Painter Hyatt Moore and watercolorist Lorraine Adler provide a realistic take on nature—from human figures to colorful fruits and flowers, they reveal the beauty of life and inspire us to give the world a second look.
Section by Ashley Ryan
HYATT MOORE (Sandstone Gallery)
Home base: A California native living in Dana Point
Background: Received a Bachelor of Arts in interdisciplinary studies and a Master of Arts in leadership; studied art independently before becoming a full-time artist in 2004
Media of choice: Mostly oil paint; sometimes acrylic
Previously shown in: Laguna Niguel, Dana Point, San Juan Capistrano, San Francisco, Sausalito and La Jolla, all in California; many other U.S. states, including Alaska, Oregon, Texas and Washington; as well as international destinations from Cape Town, South Africa, to England and France
Work: After working as a graphic designer and art director, Hyatt set his sights on painting. He started his artistic career by painting international people, drawn to their beauty. Once he realized that there was a narrow market for these types of paintings, he began experimenting with other styles and subjects. “To be continually trying new things is one of the reasons to be an artist,” Hyatt explains.
As he began experimenting, he tried many different styles of painting. His still lifes are filled with warm, inviting colors. Vases filled with fruit or flowers give the viewer a feeling of serenity. He also painted places—wide landscapes depicting boats floating in the Dana Point harbor and scattered trees, hills and meadows. Some featured snow-covered fields, or small buildings, crafted with cool blue tones and gray shadows. He even tried his hand at abstract images, filled with blurred figures and endless splashes of color.
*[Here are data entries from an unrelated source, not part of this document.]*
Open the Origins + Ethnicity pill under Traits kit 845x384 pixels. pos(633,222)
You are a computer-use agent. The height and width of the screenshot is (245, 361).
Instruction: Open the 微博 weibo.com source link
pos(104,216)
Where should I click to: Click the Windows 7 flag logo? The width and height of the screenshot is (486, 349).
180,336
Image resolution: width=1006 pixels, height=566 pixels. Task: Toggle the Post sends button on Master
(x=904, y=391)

Hyatt has a huge variety when it comes to his painting style, but he says that figures and faces remain his favorites. With sketchbooks full of people he sees in everyday life, he is able to craft pieces that reveal a depth of the individuals he is painting. Numerous portraits feature subjects facing forward with a unique level of eye contact, which truly makes the pieces striking to view.
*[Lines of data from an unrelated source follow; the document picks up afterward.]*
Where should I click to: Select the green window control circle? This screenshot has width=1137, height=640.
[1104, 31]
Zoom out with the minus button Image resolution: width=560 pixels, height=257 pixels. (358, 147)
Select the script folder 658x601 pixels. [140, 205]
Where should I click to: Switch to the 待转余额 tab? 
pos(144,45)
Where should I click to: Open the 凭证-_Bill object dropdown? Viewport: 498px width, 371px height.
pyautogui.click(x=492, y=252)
Although his paintings feature bold colors and obvious intention, he prefers a bit of a loose rendering, stopping before the image can be overworked. This gives Hyatt’s artwork a realistic feel. His wide knowledge of styles allows him to continue to experiment with art that he considers a mixture of realism, expressionism and abstraction. “I’m always pushing my own limits,” he says.
To view a display of Hyatt’s work, stop by Sandstone Gallery through Nov. 3. (949-497-6775; sandstonegallery.com)
LORRAINE ADLER (Quorum Gallery)
Home base: Born in England, but grew up in Southern California; lives in Laguna Beach
Background: Developed her artistic talent early in life, but went the traditional route and earned a degree in business at the University of Southern California; took classes from local artists to practice techniques
Media of choice: Transparent watercolor paint and watercolor paper
Previously shown in: Laguna Beach at Quorum Gallery, Studio 7 Gallery, Sawdust Art Festival and Art-A-Fair
Work: Her vibrant watercolors are brimming with life and color. Citing nature as one of her biggest inspirations, many of her pieces are stunning examples. From the tropical petals of pink hibiscus flowers to the bright green skin of succulents, Lorraine has perfected blending to provide a realistic watercolor look. Other paintings feature fuchsias, birds of paradise, orchids, tulips, poppies and lilies. One of Lorraine’s techniques is to create paintings of white magnolias, gardenias and roses without using any white paint. Another series features a variety of paintings of grapes, mixing vibrant reds, purples and blues that contrast with the greens and yellows of the vineyard leaves.
Paintings in her series called “Imaginary Girls” feature darker, though still vibrant, colors outlining the face and shoulders of female characters. Whether their eyes are open or closed, the viewer’s eye is drawn to these striking images. Through utilizing white space and contrasting colors, the faces pop off the page. Unique lines form the outline of hair while shapes of light color are used to create shadows on their necks. For these, she draws inspiration from science fiction and cyber punk novels.
In addition to her paintings, Lorraine creates unique wearable art, which she calls watercolor jewelry. Her tiny, double-sided originals are crafted and placed in locket frames.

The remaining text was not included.